In futuro basterà un’iniezione per sconfiggere l’oscura potenza delle droghe? Un vaccino come quello contro l’influenza o il morbillo, in grado di immunizzare il cervello dagli effetti perversi degli stupefacenti? Gli esperti del Gruppo Pompidou, organo di cooperazione sulla lotta alla tossicomania che raccoglie i rappresentanti dei 37 Stati del Consiglio d’Europa, sono scettici. In particolare a riguardo del presunto vaccino anticocaina in studio da vari anni negli Stati Uniti, che è in fase avanzata di sperimentazione prima della messa in commercio.

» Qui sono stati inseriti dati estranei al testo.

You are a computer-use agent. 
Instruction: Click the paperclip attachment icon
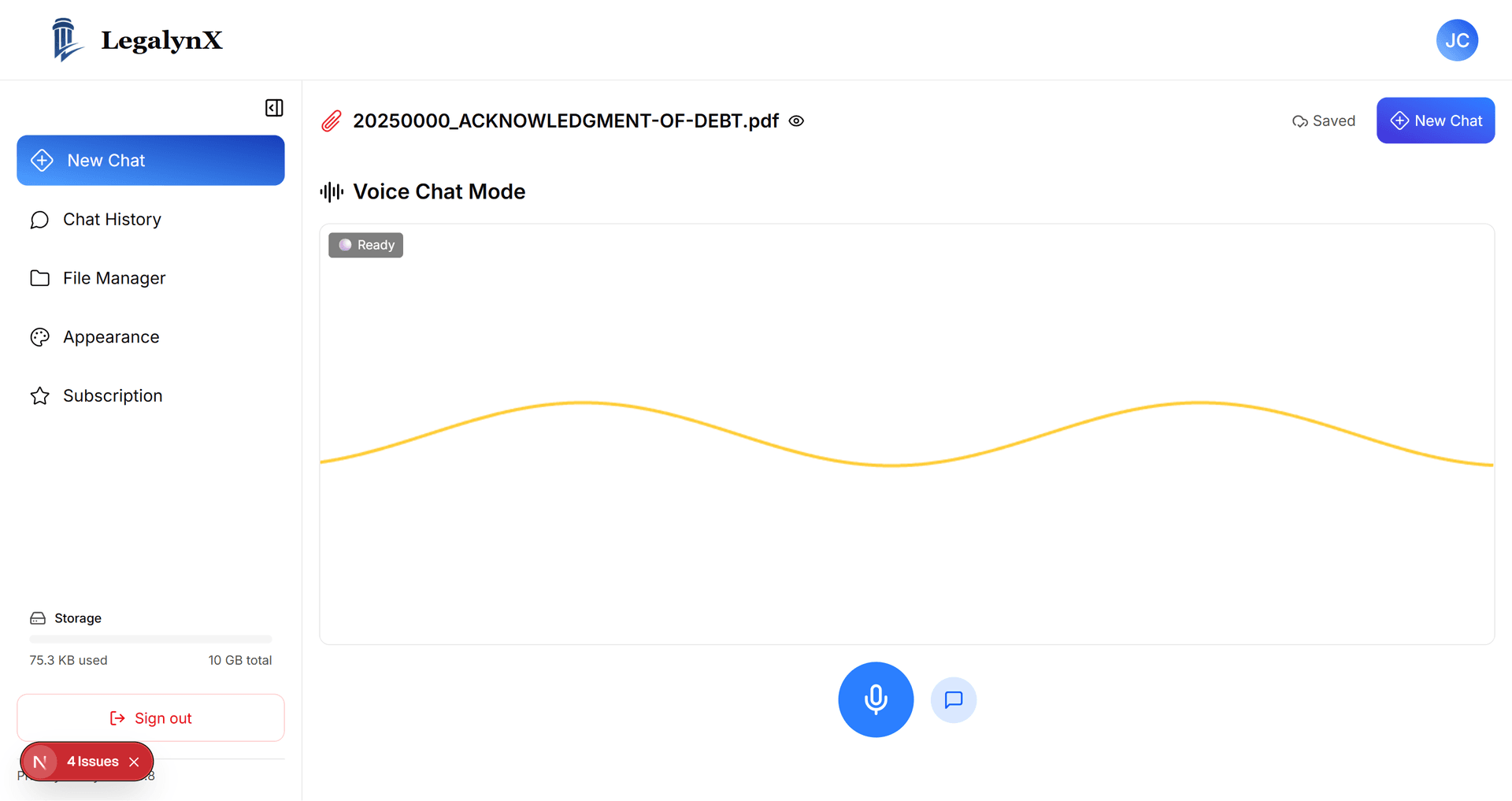(x=332, y=121)
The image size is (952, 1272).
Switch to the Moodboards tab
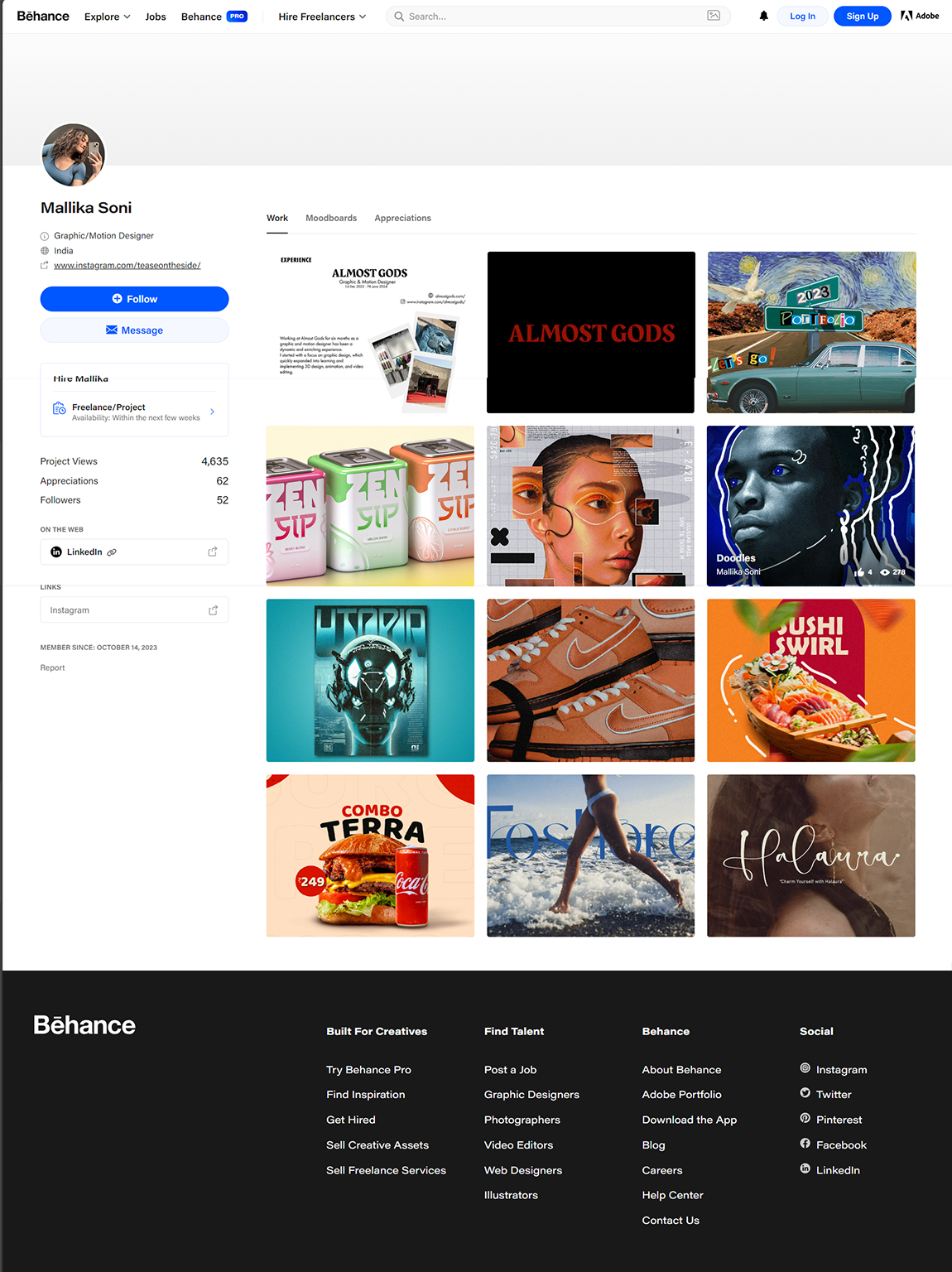[x=331, y=218]
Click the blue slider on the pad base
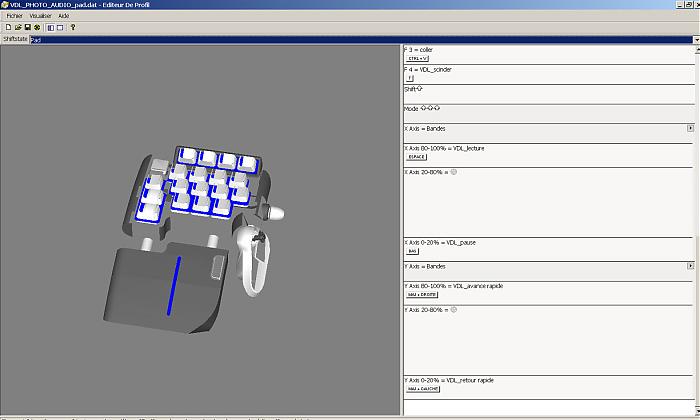This screenshot has height=420, width=700. [x=177, y=285]
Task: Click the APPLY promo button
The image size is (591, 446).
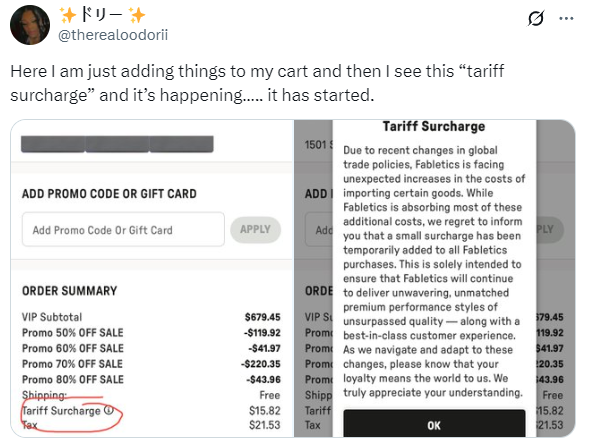Action: coord(255,229)
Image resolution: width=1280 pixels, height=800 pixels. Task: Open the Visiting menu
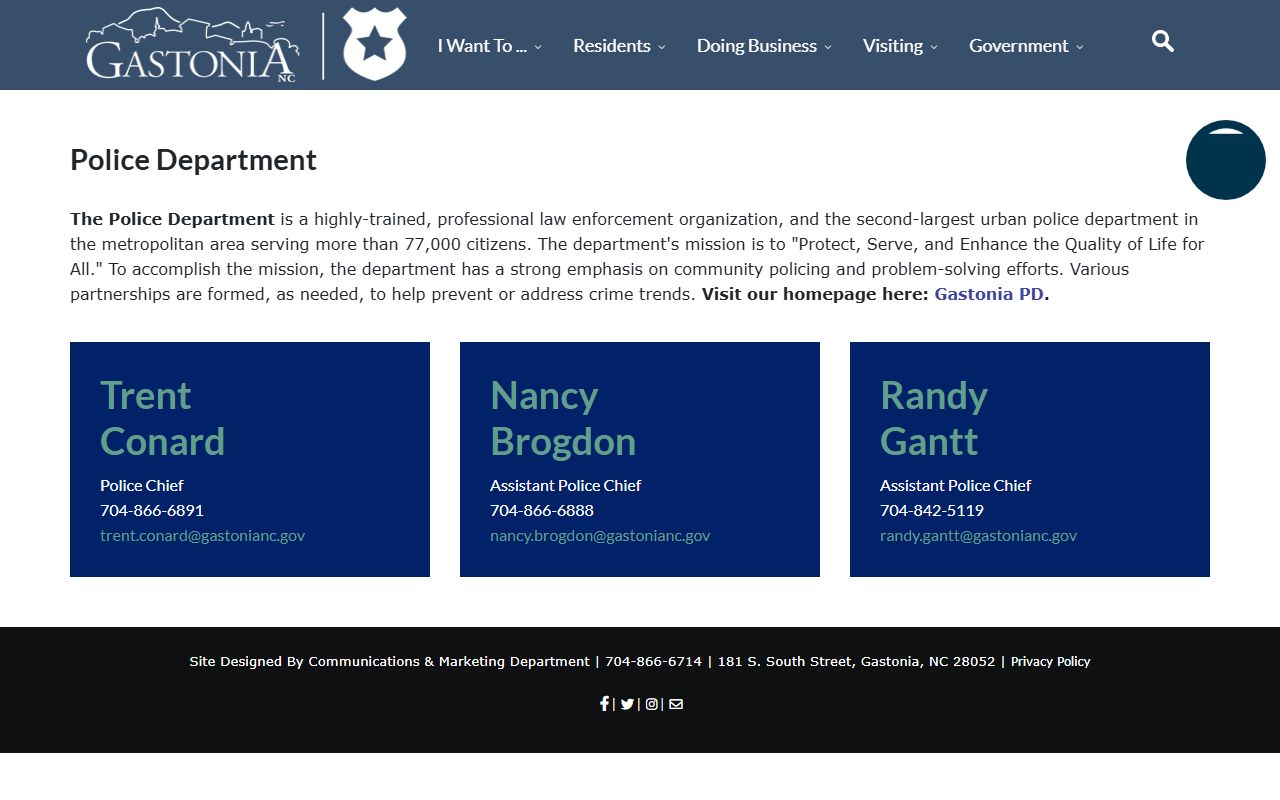[x=899, y=46]
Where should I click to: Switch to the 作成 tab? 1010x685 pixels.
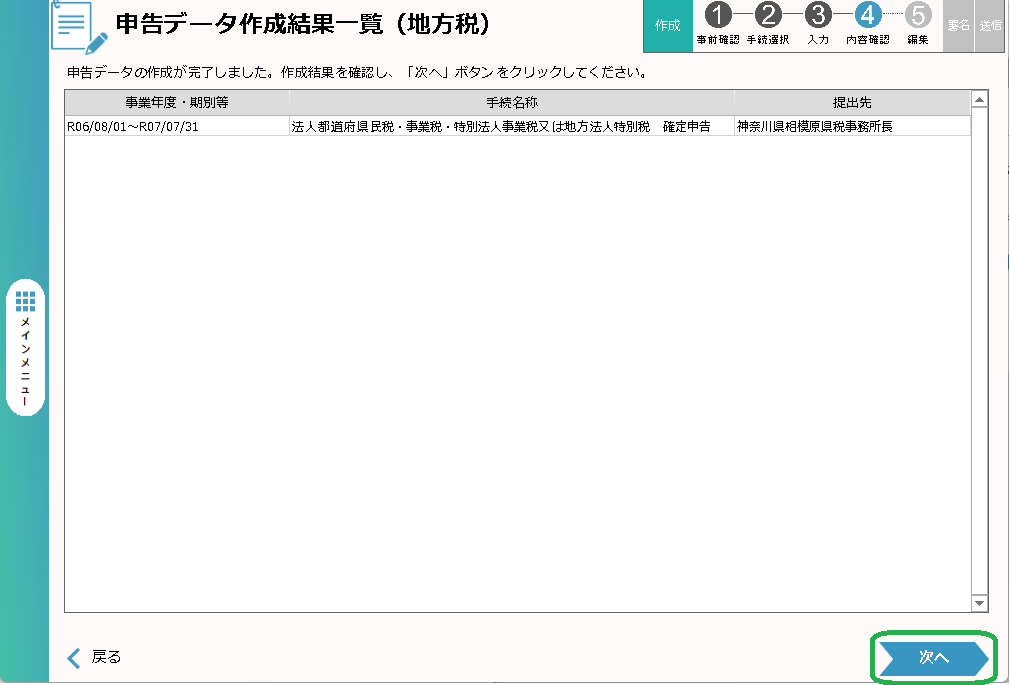click(x=667, y=26)
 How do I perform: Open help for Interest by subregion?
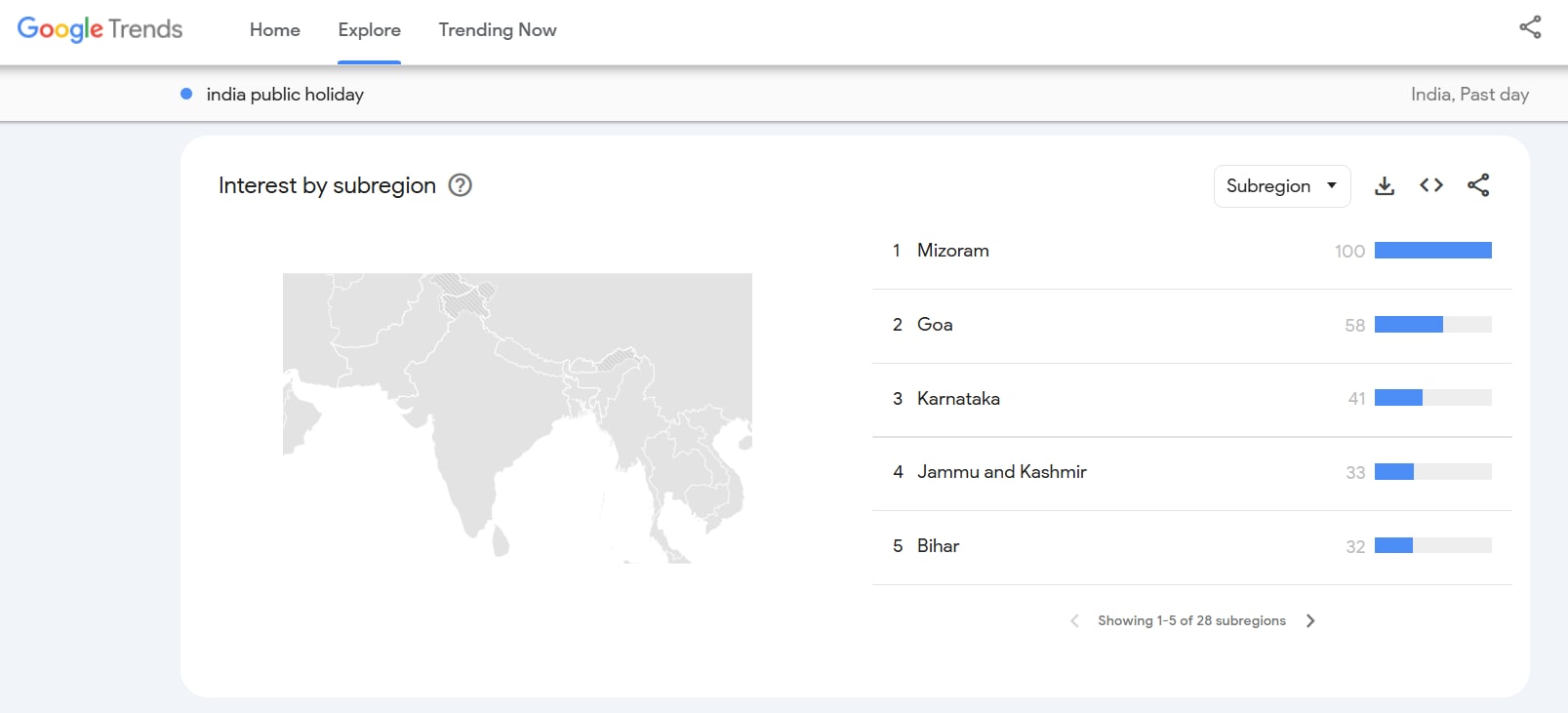(460, 185)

Il 3 novembre scorso, a margine della conferenza ministeriale nella quale sono state definite le strategie di lavoro 2011-2014, il Gruppo ha emesso un comunicato dai toni chiari: «Vaccino è un termine infelice che può far nascere malintesi sui meccanismi in gioco e rischia di generare false speranze». Il farmaco in questione, infatti, impedisce alla droga di raggiungere il cervello e provocare euforia, ma «non immunizza da una malattia dunque non è un vero e proprio vaccino. Se un consumatore è incapace di resistere alla sua voglia di cocaina perché ricerca il suo effetto eccitante, può essere tentato di aumentare la dose per neutralizzare gli anticorpi o usare altri stimolanti come anfetamine e alcol».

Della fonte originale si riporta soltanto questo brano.